→ Task to carry out
Rewrite the listing from its first line through the line with "Looking at the screenshot, I should click(x=103, y=99).", putting "external drive icon" in place of "hard drive disk icon" and changing nothing else.

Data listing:
━━━━━━━━━━━━━━━━━━━━━━━━━━━━━━

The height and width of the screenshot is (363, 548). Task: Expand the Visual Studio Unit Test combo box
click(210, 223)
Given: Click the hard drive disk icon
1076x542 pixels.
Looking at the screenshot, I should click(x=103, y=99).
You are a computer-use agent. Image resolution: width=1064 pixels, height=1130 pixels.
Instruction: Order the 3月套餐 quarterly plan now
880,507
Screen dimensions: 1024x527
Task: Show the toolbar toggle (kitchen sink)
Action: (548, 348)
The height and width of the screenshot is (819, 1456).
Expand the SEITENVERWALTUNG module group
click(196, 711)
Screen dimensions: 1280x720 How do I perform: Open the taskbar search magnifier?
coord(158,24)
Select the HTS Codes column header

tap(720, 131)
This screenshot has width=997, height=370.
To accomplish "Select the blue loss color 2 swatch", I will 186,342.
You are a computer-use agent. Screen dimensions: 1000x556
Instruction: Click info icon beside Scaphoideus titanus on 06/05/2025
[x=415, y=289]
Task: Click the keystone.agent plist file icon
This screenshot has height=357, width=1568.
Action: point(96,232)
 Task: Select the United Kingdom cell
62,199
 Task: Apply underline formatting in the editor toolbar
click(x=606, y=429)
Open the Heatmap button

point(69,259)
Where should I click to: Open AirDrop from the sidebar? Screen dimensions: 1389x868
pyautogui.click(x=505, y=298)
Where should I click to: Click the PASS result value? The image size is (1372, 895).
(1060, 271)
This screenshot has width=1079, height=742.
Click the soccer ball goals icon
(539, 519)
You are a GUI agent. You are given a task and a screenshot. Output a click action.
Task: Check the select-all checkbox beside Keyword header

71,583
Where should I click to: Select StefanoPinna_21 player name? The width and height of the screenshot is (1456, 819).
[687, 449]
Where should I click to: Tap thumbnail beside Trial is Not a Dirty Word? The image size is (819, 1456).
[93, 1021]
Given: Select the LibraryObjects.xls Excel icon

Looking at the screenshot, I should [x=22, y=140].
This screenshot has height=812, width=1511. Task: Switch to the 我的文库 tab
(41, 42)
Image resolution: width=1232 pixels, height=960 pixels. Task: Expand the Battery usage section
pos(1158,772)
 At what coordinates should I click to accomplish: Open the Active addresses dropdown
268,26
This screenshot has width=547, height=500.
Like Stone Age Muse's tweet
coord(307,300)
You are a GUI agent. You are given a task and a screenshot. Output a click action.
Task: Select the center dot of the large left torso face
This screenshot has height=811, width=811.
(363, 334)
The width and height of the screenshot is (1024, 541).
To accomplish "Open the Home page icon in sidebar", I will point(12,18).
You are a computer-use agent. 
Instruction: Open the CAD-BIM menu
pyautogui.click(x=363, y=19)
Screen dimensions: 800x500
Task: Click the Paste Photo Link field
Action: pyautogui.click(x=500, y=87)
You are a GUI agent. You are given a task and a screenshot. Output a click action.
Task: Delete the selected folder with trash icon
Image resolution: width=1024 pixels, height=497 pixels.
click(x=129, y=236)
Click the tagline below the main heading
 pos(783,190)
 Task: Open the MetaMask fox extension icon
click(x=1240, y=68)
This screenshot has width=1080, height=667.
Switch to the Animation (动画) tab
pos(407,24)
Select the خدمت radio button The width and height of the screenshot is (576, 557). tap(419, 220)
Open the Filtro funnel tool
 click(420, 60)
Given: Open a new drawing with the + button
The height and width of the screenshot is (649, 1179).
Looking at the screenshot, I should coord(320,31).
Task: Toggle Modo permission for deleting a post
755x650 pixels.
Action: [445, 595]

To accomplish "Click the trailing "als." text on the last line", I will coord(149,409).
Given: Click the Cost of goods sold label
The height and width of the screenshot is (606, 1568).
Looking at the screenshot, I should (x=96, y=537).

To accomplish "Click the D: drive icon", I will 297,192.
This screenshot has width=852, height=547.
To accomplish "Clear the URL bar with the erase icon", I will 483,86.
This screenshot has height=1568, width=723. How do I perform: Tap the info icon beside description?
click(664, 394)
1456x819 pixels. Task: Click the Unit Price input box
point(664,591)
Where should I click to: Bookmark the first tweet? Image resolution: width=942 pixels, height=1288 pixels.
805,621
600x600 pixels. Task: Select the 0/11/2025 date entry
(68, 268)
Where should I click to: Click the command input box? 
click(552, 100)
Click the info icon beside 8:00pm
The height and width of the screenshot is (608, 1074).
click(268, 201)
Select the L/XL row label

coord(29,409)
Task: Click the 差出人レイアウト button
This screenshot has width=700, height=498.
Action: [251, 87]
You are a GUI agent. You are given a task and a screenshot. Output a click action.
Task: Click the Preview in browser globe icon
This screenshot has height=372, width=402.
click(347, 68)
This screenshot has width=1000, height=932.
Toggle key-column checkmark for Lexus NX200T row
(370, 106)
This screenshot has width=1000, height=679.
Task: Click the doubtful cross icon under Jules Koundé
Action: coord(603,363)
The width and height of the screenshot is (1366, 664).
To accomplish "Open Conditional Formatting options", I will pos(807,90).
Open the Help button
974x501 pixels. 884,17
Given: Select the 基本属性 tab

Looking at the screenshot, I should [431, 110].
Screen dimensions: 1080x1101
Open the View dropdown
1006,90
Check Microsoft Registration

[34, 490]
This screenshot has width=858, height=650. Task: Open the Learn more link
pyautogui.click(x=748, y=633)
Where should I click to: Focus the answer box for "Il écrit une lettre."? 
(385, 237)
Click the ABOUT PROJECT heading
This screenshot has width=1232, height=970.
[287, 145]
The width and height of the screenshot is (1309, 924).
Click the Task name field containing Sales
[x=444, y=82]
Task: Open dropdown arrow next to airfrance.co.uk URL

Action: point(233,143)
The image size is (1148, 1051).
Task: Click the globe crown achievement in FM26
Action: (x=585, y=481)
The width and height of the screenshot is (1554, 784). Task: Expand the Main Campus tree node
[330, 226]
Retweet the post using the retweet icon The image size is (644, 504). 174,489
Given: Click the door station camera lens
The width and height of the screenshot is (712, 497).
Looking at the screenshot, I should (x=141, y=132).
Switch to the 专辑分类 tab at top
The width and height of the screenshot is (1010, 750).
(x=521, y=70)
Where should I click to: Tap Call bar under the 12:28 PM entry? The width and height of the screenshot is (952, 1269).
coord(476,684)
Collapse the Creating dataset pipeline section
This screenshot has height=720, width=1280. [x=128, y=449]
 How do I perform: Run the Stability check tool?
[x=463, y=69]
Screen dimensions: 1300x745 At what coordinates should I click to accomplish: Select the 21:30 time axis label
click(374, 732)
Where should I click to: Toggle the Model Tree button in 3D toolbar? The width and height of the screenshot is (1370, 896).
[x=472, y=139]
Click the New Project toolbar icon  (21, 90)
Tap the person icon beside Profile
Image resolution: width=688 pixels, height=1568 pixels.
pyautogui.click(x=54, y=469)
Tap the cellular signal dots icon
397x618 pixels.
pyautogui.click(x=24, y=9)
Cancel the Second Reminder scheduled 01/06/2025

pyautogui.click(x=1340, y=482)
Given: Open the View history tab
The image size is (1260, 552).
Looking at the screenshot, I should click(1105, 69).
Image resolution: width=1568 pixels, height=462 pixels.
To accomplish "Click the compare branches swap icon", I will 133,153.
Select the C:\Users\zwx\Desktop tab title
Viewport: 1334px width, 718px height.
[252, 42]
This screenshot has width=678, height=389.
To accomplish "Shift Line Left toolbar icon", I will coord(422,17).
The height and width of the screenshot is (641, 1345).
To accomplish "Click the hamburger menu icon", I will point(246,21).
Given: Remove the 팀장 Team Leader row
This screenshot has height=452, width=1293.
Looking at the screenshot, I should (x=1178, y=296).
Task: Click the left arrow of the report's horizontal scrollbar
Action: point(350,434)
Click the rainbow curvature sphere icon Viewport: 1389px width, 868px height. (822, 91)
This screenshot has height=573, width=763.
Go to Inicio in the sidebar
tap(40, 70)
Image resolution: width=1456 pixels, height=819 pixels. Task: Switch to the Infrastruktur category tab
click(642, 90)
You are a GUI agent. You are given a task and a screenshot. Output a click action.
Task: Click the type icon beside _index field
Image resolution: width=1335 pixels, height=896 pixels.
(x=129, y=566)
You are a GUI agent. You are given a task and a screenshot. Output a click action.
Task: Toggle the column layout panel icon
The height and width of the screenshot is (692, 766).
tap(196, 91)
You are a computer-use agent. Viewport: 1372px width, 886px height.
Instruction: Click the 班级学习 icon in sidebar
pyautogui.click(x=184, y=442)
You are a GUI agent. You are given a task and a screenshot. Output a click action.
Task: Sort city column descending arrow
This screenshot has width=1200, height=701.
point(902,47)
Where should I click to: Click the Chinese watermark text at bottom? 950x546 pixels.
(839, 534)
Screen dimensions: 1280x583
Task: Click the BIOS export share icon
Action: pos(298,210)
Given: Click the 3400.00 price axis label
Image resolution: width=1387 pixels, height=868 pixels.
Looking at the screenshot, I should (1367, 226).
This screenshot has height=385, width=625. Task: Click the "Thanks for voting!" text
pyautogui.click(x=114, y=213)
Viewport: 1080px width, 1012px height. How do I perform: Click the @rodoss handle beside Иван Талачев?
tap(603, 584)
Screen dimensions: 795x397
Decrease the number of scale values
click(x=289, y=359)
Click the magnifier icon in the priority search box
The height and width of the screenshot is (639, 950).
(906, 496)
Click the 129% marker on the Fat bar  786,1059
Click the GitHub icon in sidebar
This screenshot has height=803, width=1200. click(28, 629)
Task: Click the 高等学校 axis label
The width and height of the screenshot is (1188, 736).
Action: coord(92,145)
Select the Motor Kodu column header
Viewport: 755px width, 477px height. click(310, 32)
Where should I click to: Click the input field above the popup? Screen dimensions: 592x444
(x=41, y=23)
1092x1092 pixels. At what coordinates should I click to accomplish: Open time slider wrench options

━━━━━━━━━━━━━━━━━━━━━━━━━━━━━━

→ Exercise response
The height and width of the screenshot is (363, 548). Task: Expand the Visual Studio Unit Test combo box
click(210, 223)
Given: Click the external drive icon
1076x542 pixels.
Looking at the screenshot, I should click(x=103, y=99).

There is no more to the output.